> **WHAT YOU ARE ASKED TO DO**
Beneath this line is the data. Output exactly the lines from the line with "Qui Sommes-nous ? (68, 1797)" to the line with "[Account Rankings] (1016, 926)", both ends included, and nothing more.

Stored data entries
>>>>
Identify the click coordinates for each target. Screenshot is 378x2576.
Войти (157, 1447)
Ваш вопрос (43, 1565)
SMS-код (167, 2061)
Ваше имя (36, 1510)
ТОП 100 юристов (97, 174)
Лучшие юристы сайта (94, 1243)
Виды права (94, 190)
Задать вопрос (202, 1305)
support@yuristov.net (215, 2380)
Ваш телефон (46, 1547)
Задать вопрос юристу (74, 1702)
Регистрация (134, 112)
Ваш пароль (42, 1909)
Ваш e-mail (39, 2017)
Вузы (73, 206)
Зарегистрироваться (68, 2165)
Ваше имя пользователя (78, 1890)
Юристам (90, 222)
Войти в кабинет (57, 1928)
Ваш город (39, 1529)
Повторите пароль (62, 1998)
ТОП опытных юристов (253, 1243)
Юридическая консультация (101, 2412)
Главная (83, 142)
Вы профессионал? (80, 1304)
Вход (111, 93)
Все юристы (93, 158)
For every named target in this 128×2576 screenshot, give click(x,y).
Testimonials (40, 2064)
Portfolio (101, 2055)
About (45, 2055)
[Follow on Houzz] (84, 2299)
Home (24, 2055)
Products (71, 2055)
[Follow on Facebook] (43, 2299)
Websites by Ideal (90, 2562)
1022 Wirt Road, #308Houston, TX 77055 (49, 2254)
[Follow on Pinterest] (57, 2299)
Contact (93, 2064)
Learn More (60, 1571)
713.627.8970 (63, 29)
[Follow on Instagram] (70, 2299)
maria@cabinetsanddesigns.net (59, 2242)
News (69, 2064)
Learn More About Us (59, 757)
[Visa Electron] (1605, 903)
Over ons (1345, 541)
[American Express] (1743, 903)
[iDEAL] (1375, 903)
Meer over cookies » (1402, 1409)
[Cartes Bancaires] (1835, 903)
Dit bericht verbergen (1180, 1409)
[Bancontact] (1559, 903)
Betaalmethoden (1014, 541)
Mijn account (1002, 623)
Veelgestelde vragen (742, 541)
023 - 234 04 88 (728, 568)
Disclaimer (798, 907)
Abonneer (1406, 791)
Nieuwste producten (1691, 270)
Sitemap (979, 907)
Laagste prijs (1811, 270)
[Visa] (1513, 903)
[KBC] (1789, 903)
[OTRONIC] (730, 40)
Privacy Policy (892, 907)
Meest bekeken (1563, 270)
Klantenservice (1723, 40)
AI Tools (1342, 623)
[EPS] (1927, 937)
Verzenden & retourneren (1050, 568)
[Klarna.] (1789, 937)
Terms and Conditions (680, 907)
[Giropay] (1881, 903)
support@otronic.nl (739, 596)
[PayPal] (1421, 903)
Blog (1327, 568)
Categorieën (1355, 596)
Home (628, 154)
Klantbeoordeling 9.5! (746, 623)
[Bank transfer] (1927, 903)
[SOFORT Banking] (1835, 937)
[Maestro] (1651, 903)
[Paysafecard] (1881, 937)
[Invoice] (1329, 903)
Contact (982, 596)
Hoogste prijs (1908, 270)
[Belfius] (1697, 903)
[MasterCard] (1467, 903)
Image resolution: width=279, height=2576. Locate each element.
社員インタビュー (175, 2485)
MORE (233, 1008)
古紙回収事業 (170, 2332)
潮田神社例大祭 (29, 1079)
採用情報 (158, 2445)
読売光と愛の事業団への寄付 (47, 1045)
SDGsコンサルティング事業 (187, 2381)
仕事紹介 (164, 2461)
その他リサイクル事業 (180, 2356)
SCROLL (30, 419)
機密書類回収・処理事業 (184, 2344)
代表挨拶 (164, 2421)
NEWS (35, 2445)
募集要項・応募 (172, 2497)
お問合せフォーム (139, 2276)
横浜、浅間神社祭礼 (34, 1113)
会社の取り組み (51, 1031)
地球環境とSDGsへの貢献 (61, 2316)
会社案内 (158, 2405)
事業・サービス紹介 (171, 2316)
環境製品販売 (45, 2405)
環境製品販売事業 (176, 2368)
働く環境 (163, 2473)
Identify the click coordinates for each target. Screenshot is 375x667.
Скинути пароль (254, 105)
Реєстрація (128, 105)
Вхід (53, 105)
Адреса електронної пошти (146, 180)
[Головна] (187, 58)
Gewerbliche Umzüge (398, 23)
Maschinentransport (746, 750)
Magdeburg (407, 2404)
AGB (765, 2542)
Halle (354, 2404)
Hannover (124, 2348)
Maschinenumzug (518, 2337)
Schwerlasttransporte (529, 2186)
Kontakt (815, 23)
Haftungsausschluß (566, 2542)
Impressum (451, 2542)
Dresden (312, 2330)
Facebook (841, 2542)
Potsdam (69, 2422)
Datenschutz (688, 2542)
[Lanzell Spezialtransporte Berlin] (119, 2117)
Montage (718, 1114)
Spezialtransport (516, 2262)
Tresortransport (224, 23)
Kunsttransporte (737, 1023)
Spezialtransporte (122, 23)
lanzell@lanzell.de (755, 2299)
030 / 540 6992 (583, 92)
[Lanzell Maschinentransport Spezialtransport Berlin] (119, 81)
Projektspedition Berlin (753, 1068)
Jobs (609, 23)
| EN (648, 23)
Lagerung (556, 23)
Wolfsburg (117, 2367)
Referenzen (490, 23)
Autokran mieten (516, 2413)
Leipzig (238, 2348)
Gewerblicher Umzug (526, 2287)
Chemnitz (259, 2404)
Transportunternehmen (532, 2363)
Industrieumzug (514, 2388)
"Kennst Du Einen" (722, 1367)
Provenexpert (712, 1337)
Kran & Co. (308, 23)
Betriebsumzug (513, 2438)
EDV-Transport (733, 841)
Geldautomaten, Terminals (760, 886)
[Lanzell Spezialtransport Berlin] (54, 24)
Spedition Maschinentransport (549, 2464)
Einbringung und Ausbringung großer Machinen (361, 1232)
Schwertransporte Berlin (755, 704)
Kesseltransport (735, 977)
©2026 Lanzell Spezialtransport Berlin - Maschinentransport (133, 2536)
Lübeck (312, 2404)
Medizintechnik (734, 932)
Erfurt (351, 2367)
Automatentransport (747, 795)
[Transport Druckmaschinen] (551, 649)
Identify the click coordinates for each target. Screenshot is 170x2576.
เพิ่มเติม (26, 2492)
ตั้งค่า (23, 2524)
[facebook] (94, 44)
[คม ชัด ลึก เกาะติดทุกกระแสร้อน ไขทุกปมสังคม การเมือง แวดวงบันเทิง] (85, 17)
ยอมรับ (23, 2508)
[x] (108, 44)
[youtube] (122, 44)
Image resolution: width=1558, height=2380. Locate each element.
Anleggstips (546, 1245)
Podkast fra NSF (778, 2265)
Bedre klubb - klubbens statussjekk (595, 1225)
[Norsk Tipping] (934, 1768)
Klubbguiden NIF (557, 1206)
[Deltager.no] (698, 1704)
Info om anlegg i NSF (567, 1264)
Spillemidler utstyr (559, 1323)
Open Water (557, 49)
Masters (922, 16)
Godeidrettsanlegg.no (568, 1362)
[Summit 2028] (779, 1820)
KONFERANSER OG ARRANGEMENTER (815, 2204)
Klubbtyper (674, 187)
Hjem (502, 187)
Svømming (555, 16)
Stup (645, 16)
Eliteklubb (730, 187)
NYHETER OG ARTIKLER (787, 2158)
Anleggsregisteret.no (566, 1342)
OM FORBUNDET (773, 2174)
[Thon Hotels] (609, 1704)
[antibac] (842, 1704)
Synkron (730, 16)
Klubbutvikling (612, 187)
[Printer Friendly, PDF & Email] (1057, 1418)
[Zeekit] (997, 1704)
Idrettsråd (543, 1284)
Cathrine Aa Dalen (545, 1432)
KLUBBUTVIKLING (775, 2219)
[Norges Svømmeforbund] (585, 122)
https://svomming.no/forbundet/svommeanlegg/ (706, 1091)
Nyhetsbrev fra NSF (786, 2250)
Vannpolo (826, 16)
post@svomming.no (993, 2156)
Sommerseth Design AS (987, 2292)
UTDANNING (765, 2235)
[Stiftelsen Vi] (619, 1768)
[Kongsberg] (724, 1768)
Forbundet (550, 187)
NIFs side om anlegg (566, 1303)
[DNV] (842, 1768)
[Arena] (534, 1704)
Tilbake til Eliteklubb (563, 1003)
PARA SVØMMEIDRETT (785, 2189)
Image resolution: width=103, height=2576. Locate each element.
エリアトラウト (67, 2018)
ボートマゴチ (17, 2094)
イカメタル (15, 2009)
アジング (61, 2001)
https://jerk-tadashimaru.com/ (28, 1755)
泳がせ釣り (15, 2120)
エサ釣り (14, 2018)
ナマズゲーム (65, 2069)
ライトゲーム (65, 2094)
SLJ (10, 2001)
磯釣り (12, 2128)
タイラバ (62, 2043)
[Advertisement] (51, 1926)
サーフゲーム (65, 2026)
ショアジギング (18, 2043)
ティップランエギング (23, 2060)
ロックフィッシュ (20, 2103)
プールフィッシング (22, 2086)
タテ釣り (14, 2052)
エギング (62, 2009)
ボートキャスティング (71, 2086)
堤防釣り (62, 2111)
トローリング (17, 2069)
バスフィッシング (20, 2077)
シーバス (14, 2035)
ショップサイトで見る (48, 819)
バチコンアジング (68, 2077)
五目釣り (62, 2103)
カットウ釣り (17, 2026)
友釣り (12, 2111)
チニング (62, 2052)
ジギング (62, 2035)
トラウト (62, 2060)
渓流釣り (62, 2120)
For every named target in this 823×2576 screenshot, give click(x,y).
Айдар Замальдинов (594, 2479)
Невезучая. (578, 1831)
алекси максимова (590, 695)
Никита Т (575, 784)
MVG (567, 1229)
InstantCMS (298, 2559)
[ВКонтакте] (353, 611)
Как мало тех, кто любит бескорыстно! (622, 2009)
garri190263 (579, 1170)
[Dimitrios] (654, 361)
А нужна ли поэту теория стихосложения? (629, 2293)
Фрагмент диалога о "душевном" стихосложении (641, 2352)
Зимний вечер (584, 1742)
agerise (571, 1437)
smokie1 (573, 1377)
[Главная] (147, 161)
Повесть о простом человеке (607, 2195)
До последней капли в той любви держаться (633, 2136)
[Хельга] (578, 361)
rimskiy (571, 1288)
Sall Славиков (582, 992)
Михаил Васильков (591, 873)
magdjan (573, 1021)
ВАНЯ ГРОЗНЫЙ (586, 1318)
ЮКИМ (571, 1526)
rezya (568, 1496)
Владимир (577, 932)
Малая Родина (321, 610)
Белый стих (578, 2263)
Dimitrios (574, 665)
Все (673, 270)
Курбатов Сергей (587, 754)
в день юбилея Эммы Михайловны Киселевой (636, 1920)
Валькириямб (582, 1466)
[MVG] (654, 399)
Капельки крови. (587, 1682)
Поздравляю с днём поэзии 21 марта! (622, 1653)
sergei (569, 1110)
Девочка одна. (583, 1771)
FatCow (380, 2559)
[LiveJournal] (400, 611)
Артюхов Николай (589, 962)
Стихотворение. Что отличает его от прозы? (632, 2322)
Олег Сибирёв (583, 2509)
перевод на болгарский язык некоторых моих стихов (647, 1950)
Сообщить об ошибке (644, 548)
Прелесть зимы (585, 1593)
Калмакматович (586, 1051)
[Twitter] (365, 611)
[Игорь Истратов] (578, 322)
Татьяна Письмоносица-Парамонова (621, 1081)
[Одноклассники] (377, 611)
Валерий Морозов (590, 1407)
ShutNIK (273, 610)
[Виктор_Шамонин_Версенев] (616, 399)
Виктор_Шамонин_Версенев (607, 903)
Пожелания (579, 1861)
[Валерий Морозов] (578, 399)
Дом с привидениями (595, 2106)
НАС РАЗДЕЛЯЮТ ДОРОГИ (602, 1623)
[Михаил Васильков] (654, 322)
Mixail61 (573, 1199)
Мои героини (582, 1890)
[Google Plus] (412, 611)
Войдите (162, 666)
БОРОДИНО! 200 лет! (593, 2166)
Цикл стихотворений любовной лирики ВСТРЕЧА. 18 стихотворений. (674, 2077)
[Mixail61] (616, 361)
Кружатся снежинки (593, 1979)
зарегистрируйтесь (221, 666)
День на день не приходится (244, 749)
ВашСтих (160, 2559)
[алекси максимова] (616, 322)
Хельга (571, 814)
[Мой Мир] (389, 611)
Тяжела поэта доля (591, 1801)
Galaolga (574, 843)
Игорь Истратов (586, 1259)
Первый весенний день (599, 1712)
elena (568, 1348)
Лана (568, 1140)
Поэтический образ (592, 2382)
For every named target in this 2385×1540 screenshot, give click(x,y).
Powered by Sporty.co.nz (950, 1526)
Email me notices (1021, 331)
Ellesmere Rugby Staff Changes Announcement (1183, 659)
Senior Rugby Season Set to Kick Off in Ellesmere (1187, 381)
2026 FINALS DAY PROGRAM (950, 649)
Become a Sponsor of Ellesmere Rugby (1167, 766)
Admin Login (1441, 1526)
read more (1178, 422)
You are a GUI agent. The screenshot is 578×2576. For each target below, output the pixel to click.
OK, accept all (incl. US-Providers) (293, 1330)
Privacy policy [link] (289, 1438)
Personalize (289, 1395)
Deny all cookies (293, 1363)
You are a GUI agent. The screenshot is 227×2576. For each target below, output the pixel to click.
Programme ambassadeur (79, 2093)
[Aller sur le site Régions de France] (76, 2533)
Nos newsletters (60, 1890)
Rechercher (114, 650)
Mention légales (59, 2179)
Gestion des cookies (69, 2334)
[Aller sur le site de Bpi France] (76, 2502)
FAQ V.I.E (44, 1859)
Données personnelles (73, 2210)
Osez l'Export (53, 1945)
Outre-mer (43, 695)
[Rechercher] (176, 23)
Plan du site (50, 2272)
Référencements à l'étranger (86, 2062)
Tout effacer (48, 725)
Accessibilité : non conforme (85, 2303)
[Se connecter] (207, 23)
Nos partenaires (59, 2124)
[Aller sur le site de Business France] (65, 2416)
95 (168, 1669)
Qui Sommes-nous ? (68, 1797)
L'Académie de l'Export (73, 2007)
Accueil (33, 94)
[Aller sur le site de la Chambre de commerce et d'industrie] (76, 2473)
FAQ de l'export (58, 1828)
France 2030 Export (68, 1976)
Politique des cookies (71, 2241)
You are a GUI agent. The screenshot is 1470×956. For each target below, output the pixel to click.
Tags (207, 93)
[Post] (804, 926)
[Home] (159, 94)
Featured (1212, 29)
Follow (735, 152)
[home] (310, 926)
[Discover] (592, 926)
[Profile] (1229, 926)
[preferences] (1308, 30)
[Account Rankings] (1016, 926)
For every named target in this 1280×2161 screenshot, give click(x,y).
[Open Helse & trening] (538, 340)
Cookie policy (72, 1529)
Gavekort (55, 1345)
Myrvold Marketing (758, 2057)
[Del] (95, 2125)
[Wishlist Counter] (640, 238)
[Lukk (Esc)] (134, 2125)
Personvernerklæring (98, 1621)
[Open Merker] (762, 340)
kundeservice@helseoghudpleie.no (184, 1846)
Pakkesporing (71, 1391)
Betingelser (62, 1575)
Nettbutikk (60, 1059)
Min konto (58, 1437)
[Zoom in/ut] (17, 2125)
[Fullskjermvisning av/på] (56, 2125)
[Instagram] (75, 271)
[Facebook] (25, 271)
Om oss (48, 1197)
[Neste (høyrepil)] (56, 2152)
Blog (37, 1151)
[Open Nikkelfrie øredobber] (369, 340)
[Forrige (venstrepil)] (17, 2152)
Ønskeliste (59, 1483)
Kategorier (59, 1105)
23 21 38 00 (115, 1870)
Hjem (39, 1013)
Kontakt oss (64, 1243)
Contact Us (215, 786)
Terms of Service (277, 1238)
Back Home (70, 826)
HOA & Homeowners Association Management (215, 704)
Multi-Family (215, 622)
<<<<
> **THE ANSWER**
Qui Sommes-nous ? (68, 1797)
L'Académie de l'Export (73, 2007)
Accueil (33, 94)
[Aller sur le site de la Chambre de commerce et d'industrie] (76, 2473)
FAQ de l'export (58, 1828)
France 2030 Export (68, 1976)
Politique des cookies (71, 2241)
You are a GUI agent. The screenshot is 1470×956. For each target below, output the pixel to click.
Tags (207, 93)
[Post] (804, 926)
[Home] (159, 94)
Featured (1212, 29)
Follow (735, 152)
[home] (310, 926)
[Discover] (592, 926)
[Profile] (1229, 926)
[preferences] (1308, 30)
[Account Rankings] (1016, 926)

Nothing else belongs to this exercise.